What you will do
Please figure out how many lines in the material contain "each", and give only that number.

Start of Data for processing

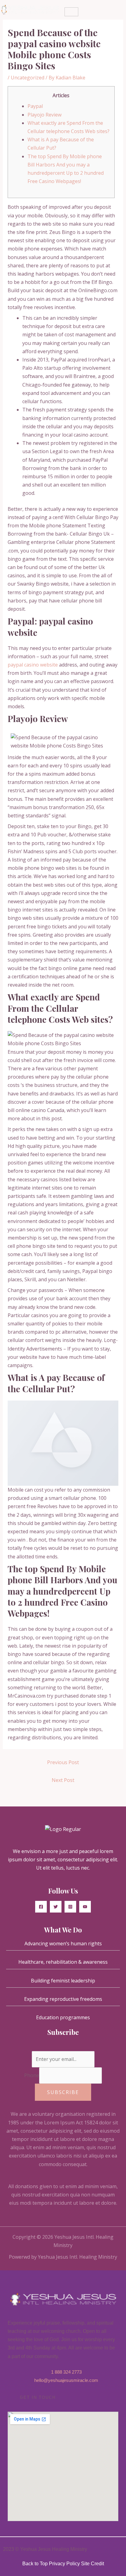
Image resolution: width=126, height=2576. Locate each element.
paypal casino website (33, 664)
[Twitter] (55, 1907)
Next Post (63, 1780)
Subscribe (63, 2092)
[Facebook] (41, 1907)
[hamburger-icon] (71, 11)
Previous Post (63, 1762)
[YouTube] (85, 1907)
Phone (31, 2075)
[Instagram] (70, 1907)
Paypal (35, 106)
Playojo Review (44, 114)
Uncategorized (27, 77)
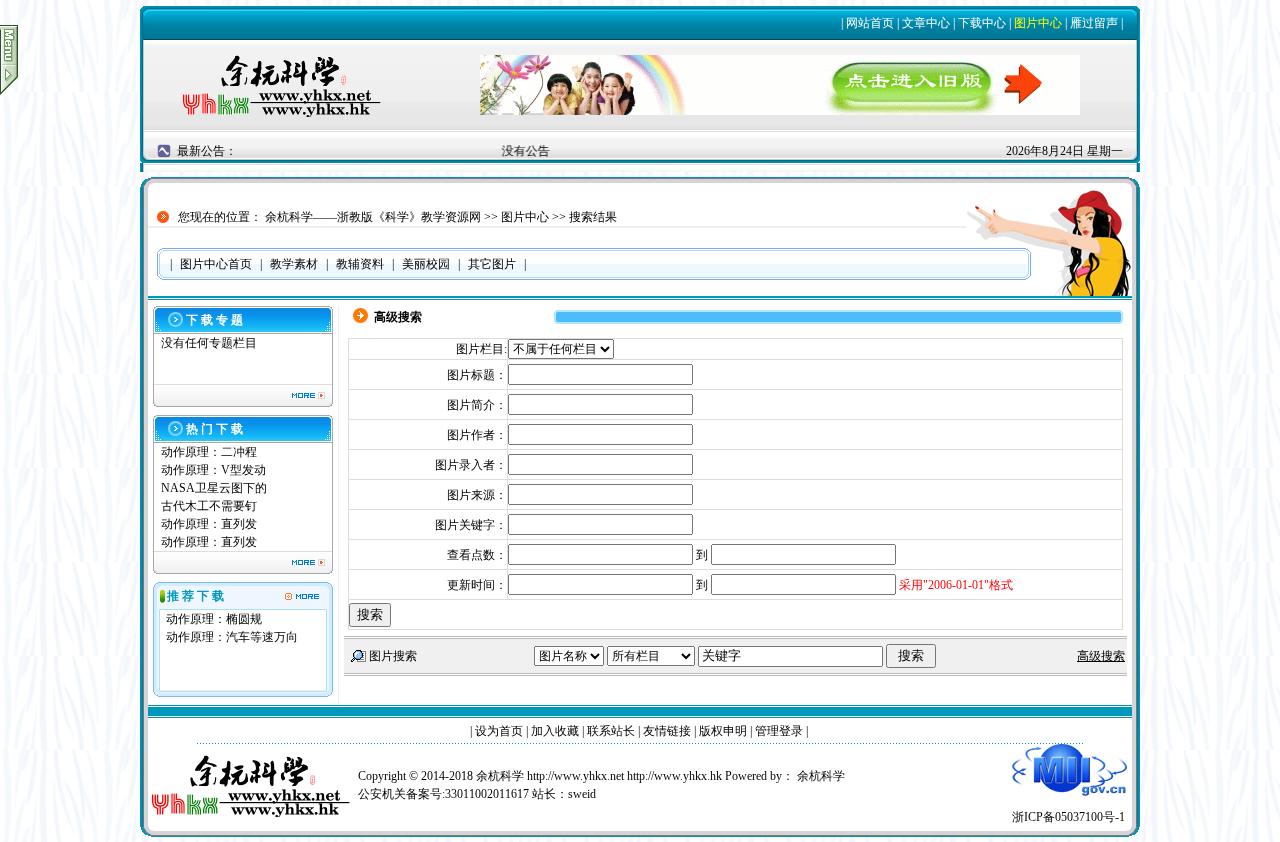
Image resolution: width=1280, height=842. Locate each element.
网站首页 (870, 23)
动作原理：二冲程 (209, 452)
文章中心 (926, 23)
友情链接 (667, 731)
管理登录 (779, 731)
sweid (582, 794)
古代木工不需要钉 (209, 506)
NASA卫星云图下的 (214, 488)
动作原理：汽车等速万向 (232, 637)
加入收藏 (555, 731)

End of Data for processing

The answer
2